The common purpose of LEO Pharma’s formulation and development functions are to develop new products and to constantly support the use of existing ones. In collaboration with discovery, we select and promote active drug compounds to drug candidates in preclinical and clinical development processes.
In the preclinical development phase, we assess the risk of the drug candidate to human health prior to, during and after clinical development. We plan, execute and compile non-clinical regulatory safety studies and submissions on development candidates or products in order to support clinical evaluation and marketing of our drugs.
All preclinical safety studies (e.g. toxicology and drug metabolism) are outsourced to specialised contract research organisations (CROs), and we have an established contract research management function handling all contractual steps.

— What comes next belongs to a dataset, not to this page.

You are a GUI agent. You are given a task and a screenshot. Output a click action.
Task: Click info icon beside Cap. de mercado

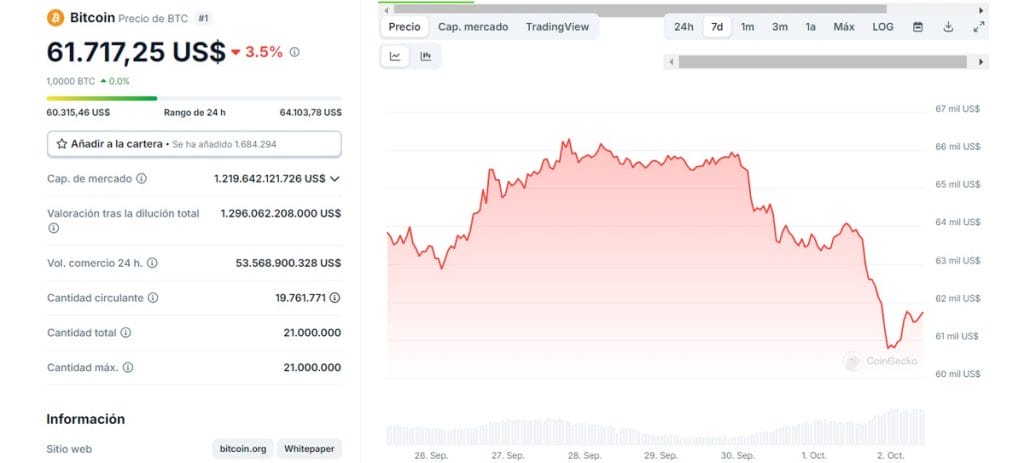pos(141,179)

‘Freedom to operate’ analyses are performed to ascertain that no blocking patent rights seem to exist in relation to the drug candidates. We subsequently prepare patent applications covering the new compounds, therapeutic uses thereof, formulations and processes.
Potential new molecules continue to the pharmaceutical formulation phase, in which the choice of ingredients to complement the pharmaceutical substance, the dosage form (e.g. injectable, cream, ointment, tablet, gel, etc.) and the manufacturing methods are designed and tested. The optimum pharmaceutical formulation secures the right absorption of the drug molecule into the human body with a minumum of side-effects.